In general I’d say the more wealth, and particularly the more inequality in that wealth, the more bureaucracy will be needed.
This has gone way off the paper’s topic, which is rather scary.
But what is the impetus for an increasing bureaucratisation of the labour contract? One of the profitable distinctions Marx made was between labour power and the specific labour tasks preformed. On this view labour is not bought or sold on the labour market but rather the abstract capacity of humans to engage in purposeful labour. Both unions and HRM departments are a response to the problem created when those who sell their capacity to labour are not the ones who control the labour process nor the distribution of the surplus that arises from, in the phrase of Alchian and Demsetz, “joint production.”
Bureaucratic management is thus the consequence of this separation. For the firm this separation is regrettable because it imposes a cost of doing business that must be regulated. All the elements you point to are an attempt by management to divine which of the applicants will be the most reliable in this regard: a permanent address, a home phone number, a SIN number all indicate (signal) that the potential applicant will be not just reliable but amenable to bureaucratic control.
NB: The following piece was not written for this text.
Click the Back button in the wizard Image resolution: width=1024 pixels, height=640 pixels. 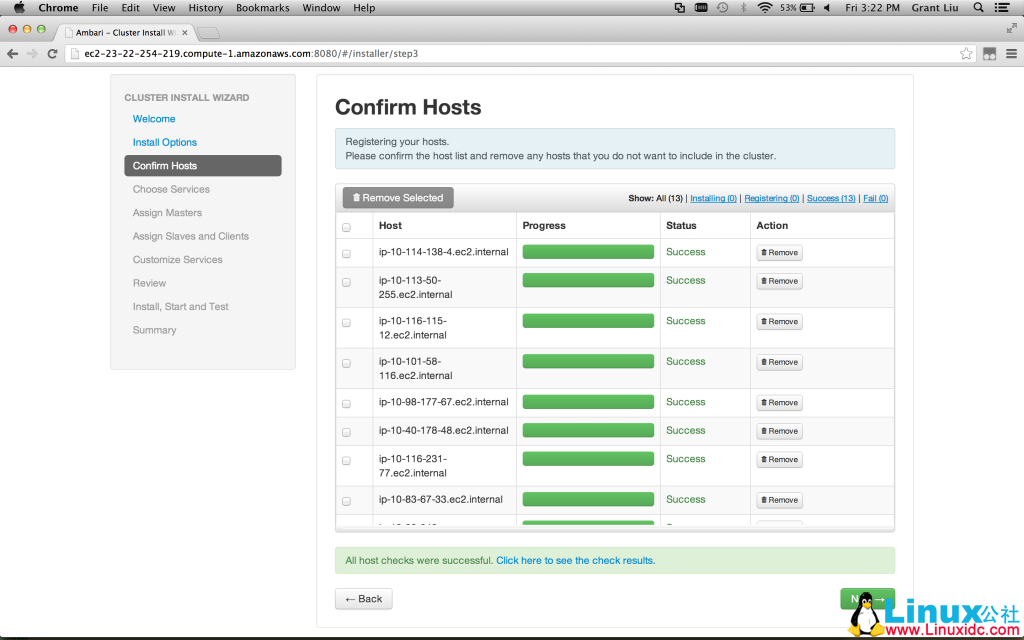point(363,598)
What makes this increasing so the case?
Nick:
Sorry for my delayed response on this.
On the issue of a homeless person finding work in Toronto, I don’t have a simple answer to your question. I did spend three years (1999-2001) working as an employment-support worker in Toronto at one of Canada’s only HRSDC-funded programs with a primary aim to find work for homeless people. There were a lot of challenges. First, there was the stigma. It took me, essentially, three years to figure out that, if you want an employer to hire someone, don’t tell them they’re homeless! Second, competition. We forget sometimes that, even in low-wage employment, there is rather intense competition for work (i.e. 30-40 applications for a minimum-wage job, not to mention an expectation that the newly-hired person will be prompt and reliable, always). Now, if a person without a home is up against 29 people *with* a home for said job, guess who won’t have the advantage!
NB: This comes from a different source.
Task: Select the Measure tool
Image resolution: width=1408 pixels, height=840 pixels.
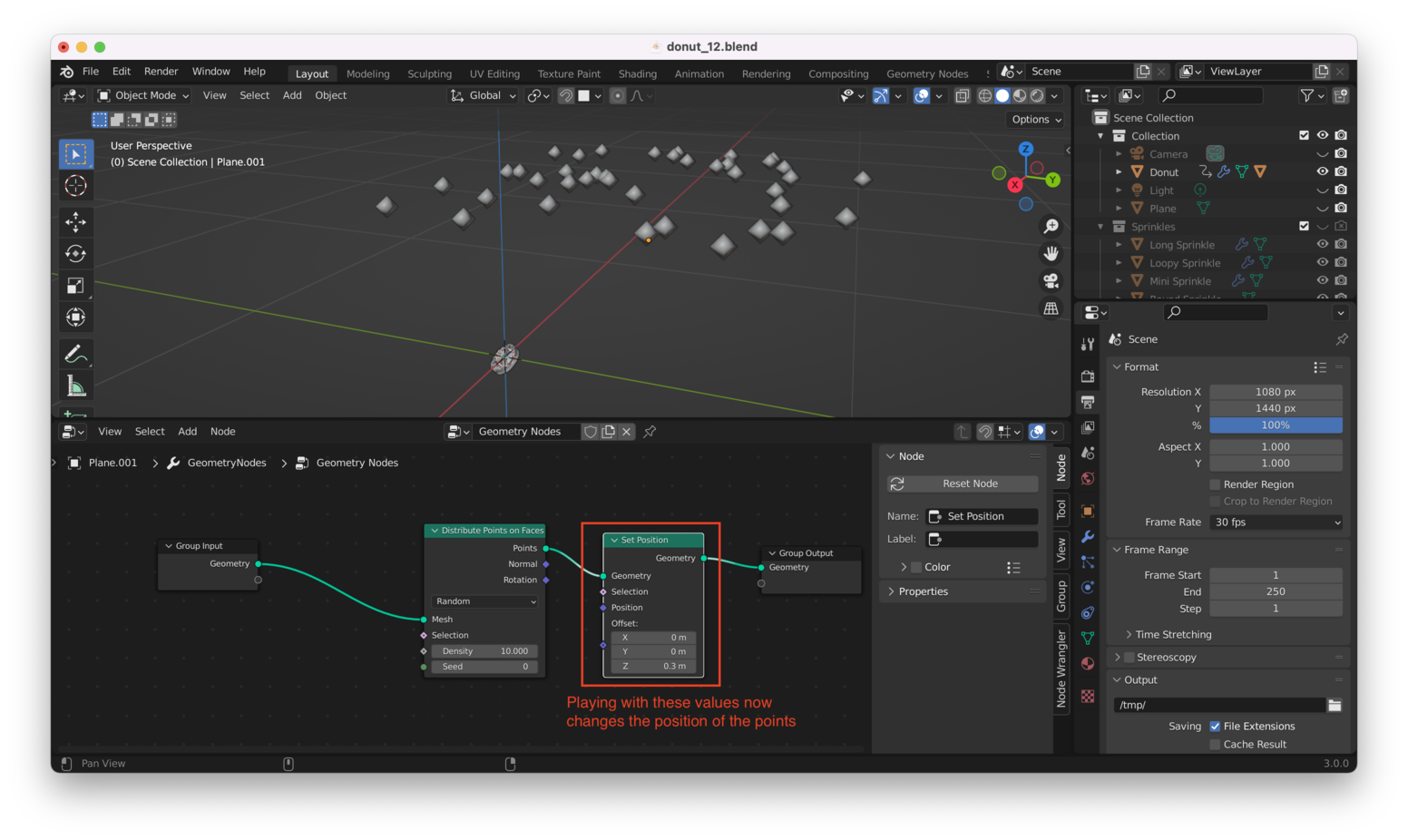Action: click(76, 386)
And most of the homeless people I helped find work were single without dependents. I won’t even begin to get into all of the additional challenges involved for a homeless mother or father, whose small children are with them in their shelter.
Another matter (that you did not raise directly) is the issue of “housing help” assistance for those in a homeless shelter. As I discuss in detail in a 2009 policy paper (here’s the link: http://www.cprn.org/documents/50981_EN.pdf), Toronto went through an evolution in terms of how it helped the homeless access housing. Twenty years ago, there were very few resources available to help the homeless acquire housing. Today, there are more.
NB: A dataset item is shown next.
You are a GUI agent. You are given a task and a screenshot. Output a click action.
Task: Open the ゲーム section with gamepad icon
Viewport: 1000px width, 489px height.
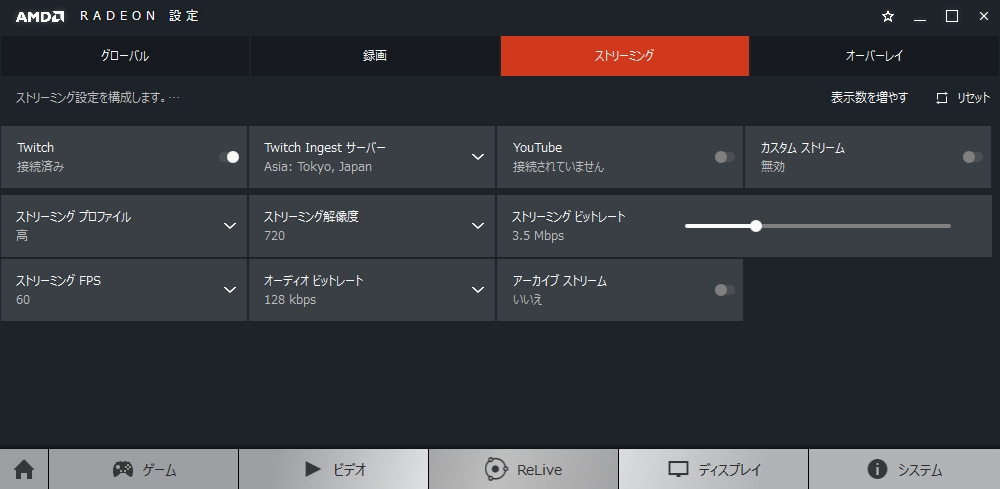coord(143,469)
I guess I still didn’t answer your question…
Nick: You’ve reappeared!
You sort of answered my question. As much as it’s answerable, without a lot of data anyway. Confirmed my hunch that it’s extra difficult for them to find work, even when the economy recovers. Which means their unemployment is probably a lagging indicator on the upswing.
Sure its a lagging indicator (Nick Rowe) but that strikes me as paradox from your intellectual point of view. Why should spot contractors have a harder time finding work than more credentialed and, ceteris paribus, more permanent employees. The spot contract should be, from the neoclassical point of view, the first to get hired not the last. Why is this not so? Does not science demand a consistent theory?